Texto do documento =
* * *
19.5.12

As metamorfoses de Almodovar



 

 Disponível em Lacan Cotidiano 29

por Jean-Pierre Deffieux

“Fora com todos os enxertos” - Libération, quarta-feira, 14 de setembro: é o título de um artigo de Eric Favereau. Enxertos de mãos, de rostos, coração artificial implantado no corpo, reconstrução de órgãos a partir de enxertos do próprio corpo, traqueia autofabricada a partir de um retalho de pele, construção de brônquios artificiais a partir de tecidos da aorta, tudo isto não é um projeto, tudo isto já está sendo feito repetidamente.
O último filme de Almodóvar, “A pele que habito”, leva ao paroxismo as consequências para o sujeito dos avanços da pesquisa médica. A transformação cirúrgica de um homem em mulher, já é praticada há vários anos em transexuais, mas, neste filme, a transformação não é desejada, é forçada, é uma violação do corpo. Sobre a mesma pessoa também é colocada uma nova pele artificial, muito resistente, obtida através de terapia celular.
Não é de hoje que Almô esburaca a questão do gênero, os limites entre os sexos, a incerteza da identidade sexuada entre desejo homo e hetero sexual, mas também coloca em questão a família tradicional, em relação à família de escolha. Há bastante tempo ele o faz de modo extravagante, algumas vezes um pouco demais.
Trata-se nesse filme de uma épura, uma purificação. Almodóvar esvaziou todo o supérfluo para colocar sua questão de forma clara. Ela emerge no decorrer do cenário à la Hitchock: a ciência pode transformar um homem numa mulher para além da aparência corporal?
Vicente, vitima da vingança de um cirurgião “decidido”, é feito refém e desperta Vera, transformado em mulher, com um corpo de mulher, um sexo de mulher.
Vera, agora aprisionada na suntuosa clínica-residência do cirurgião, é seguida por trás das telas de vídeo, nas diferentes peças da casa, que expõe em suas paredes, corpos femininos magníficos e cheios de carne, de Tintoretto. A diferença é gritante entre a imagem da feminilidade exacerbada (dos quadros de Tintoretto) e o corpo estranho da criatura andrógina, quase virtual, recoberta com uma combinação colante cor de carne protegendo a pele. O mistério da feminilidade aparece com toda sua força nesta diferença mesma.
* * *
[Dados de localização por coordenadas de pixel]
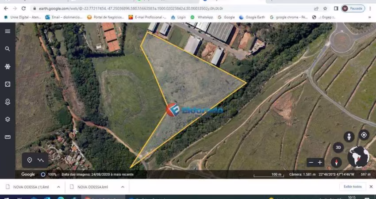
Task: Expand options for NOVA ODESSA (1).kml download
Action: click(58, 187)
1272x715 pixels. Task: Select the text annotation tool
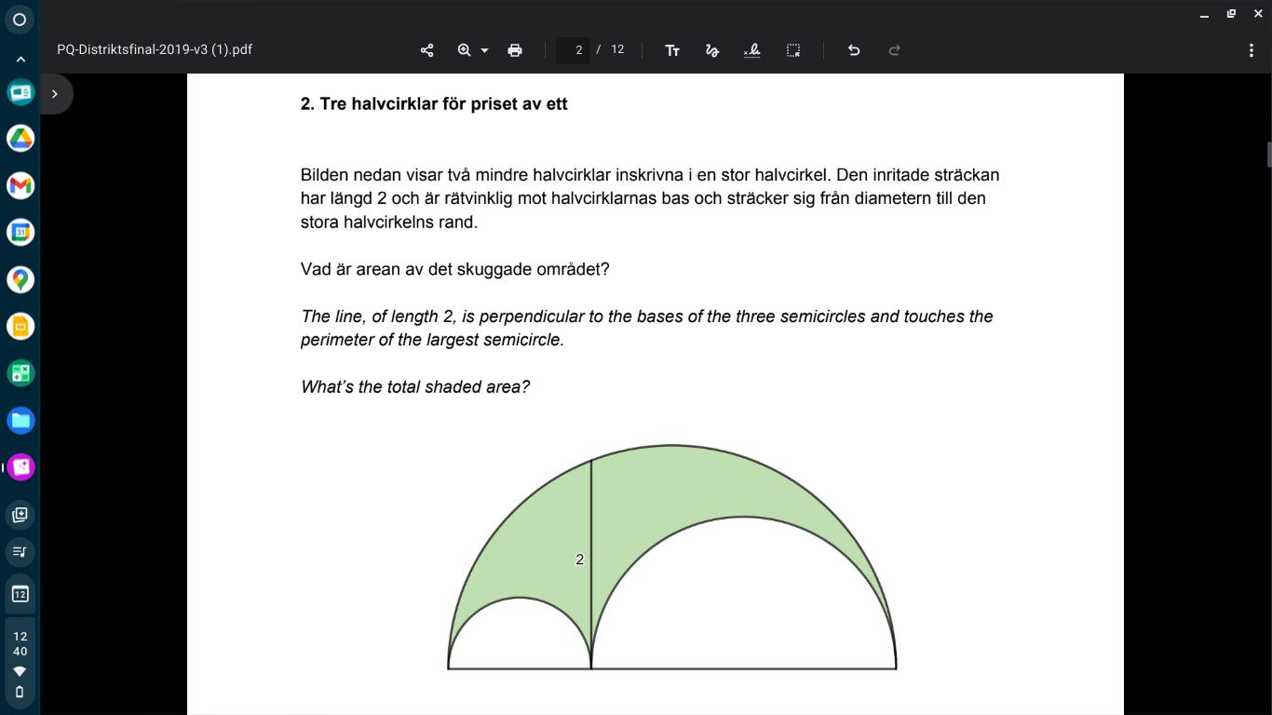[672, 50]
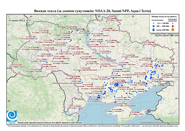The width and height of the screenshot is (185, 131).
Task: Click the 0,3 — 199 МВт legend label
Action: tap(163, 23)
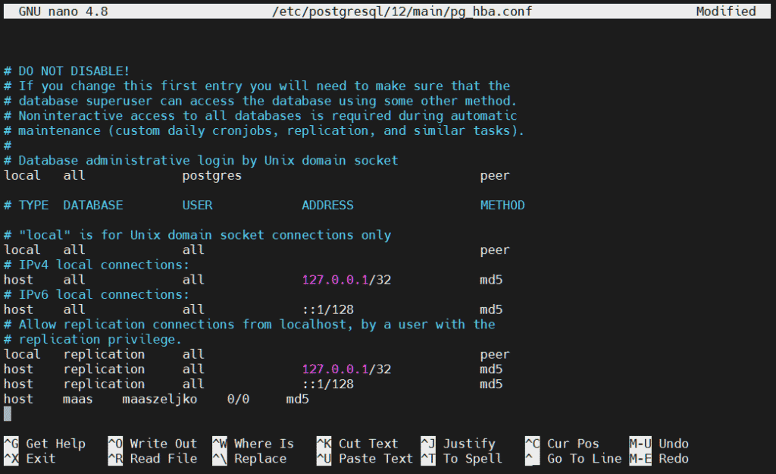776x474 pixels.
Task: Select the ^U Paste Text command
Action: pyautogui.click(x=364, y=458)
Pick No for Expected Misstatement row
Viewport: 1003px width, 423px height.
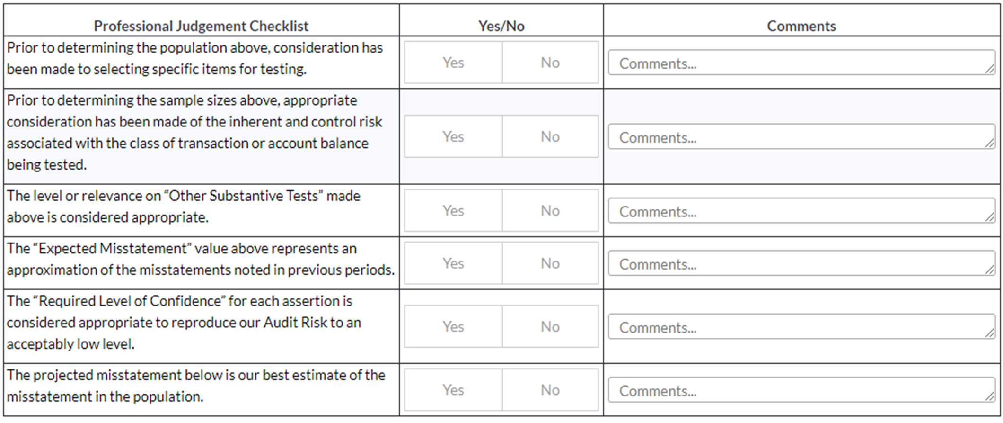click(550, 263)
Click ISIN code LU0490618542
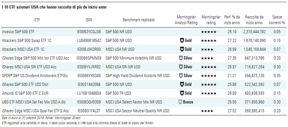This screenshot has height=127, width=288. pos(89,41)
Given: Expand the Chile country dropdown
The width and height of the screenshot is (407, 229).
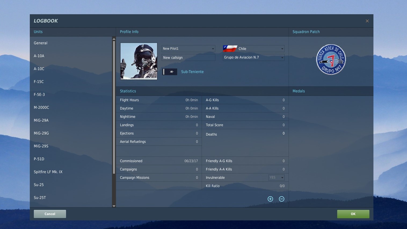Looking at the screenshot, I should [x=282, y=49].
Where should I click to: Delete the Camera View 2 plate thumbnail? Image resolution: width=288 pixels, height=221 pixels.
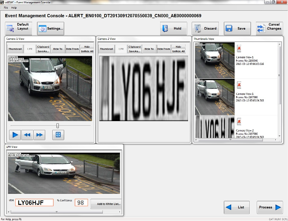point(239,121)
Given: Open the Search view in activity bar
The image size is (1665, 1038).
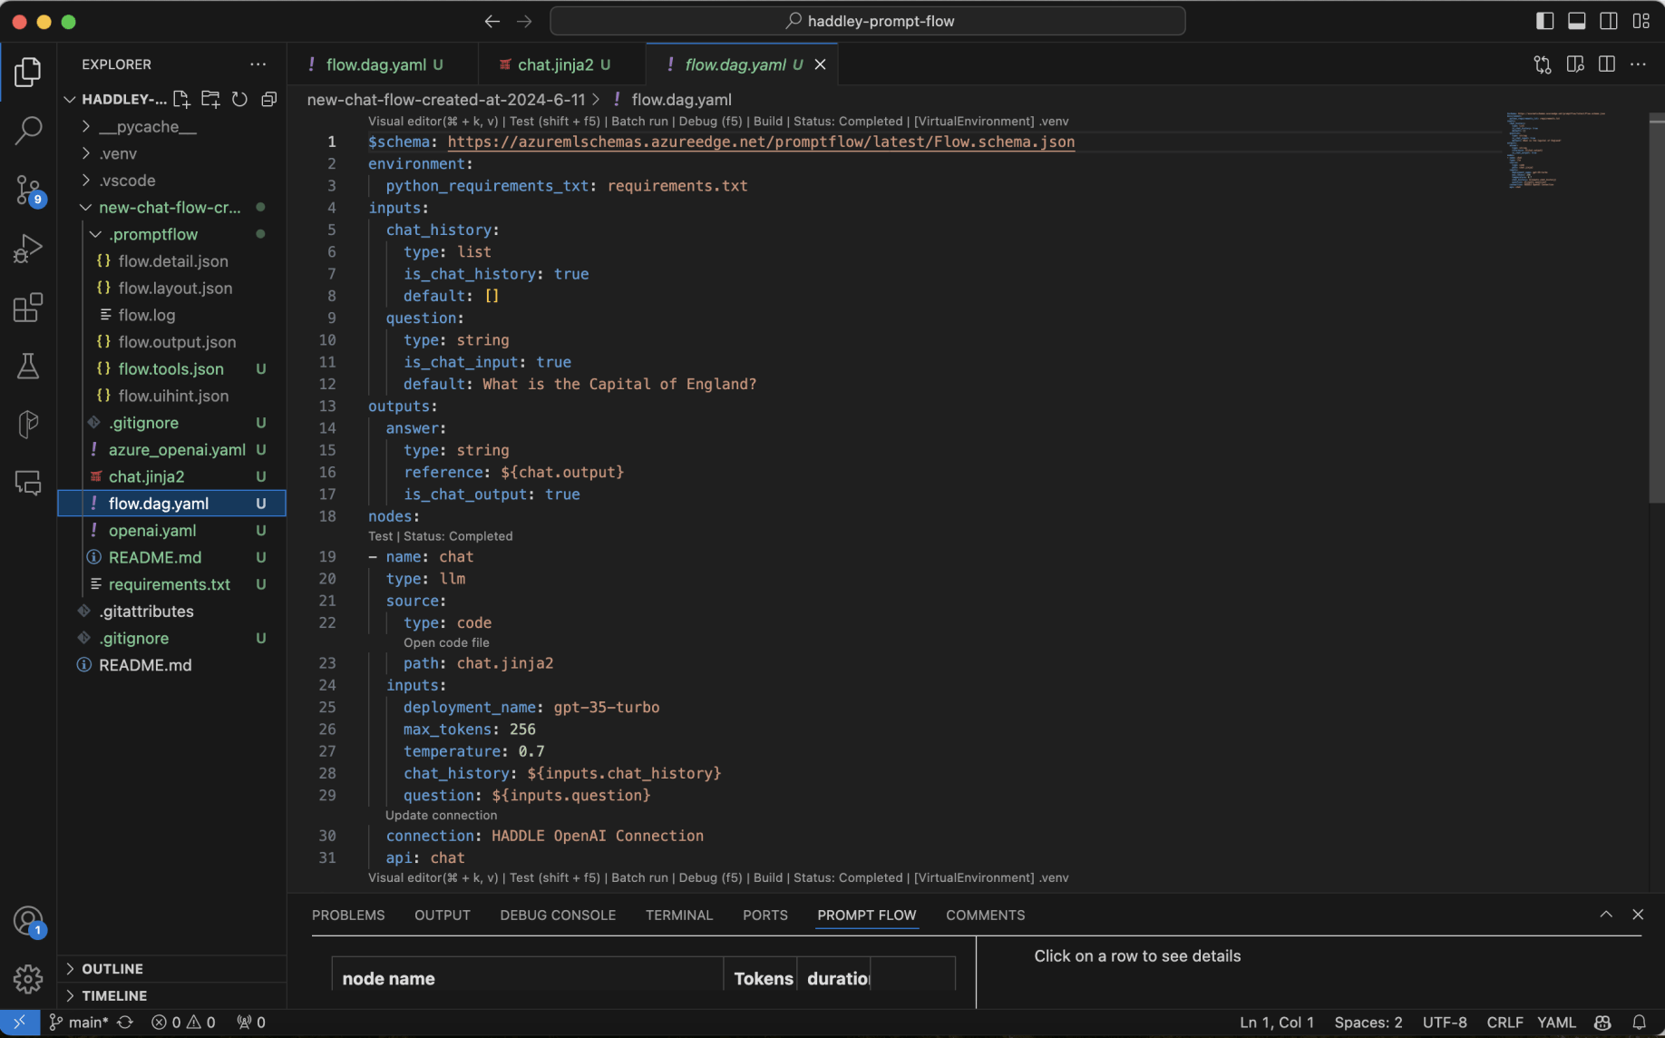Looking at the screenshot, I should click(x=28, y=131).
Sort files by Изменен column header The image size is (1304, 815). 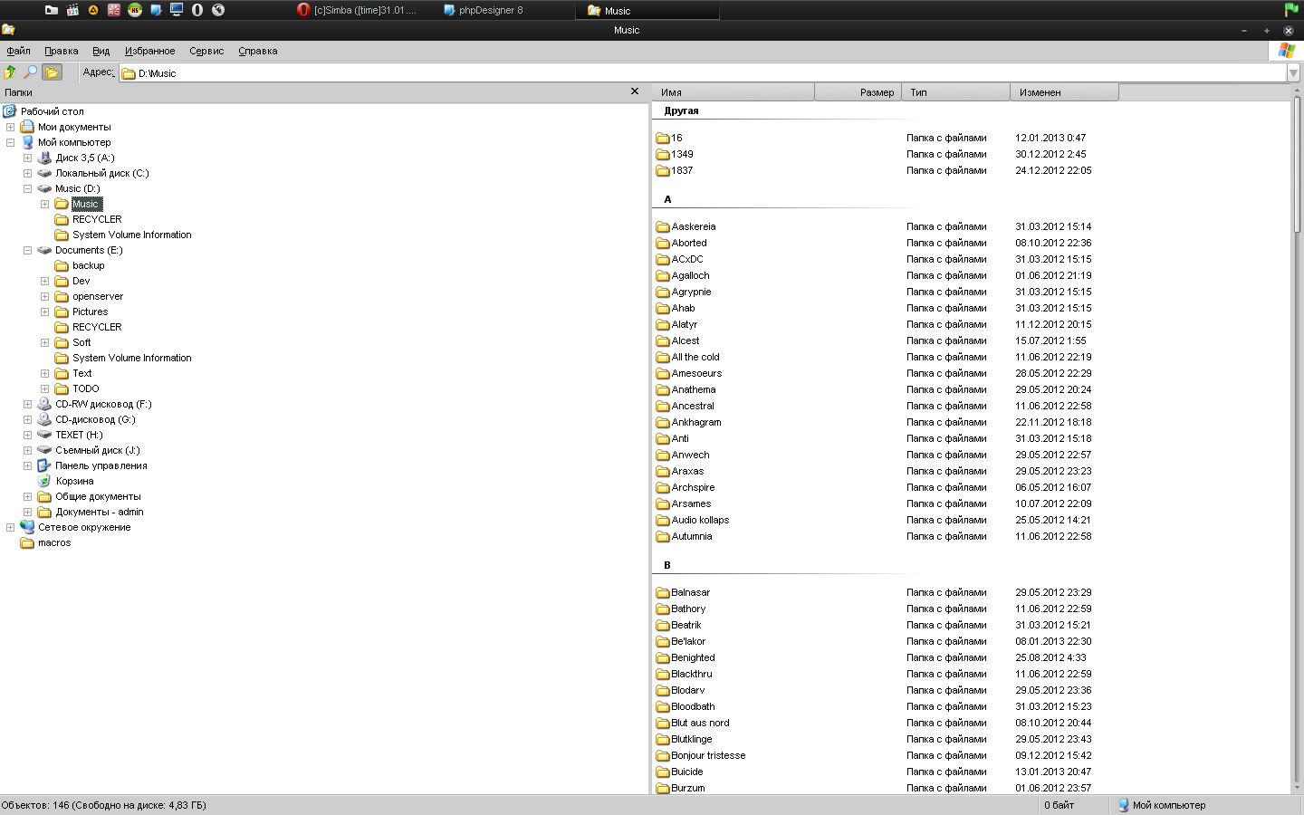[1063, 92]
* * *
O que fazer = Reescreva de forma mais concisa o parágrafo do texto sobre o filme de Almodóvar que começa com "O último filme de Almodóvar", preservando seus fatos principais. Os registros não guardam relação com o texto.

Sua solução = Em "A pele que habito", seu último filme, Almodóvar leva ao extremo as consequências dos avanços da pesquisa médica para o sujeito. A transformação cirúrgica de homem em mulher já é praticada há anos em transexuais. No filme, porém, ela é forçada e constitui uma violação do corpo. A mesma pessoa recebe ainda uma pele artificial muito resistente, obtida por terapia celular.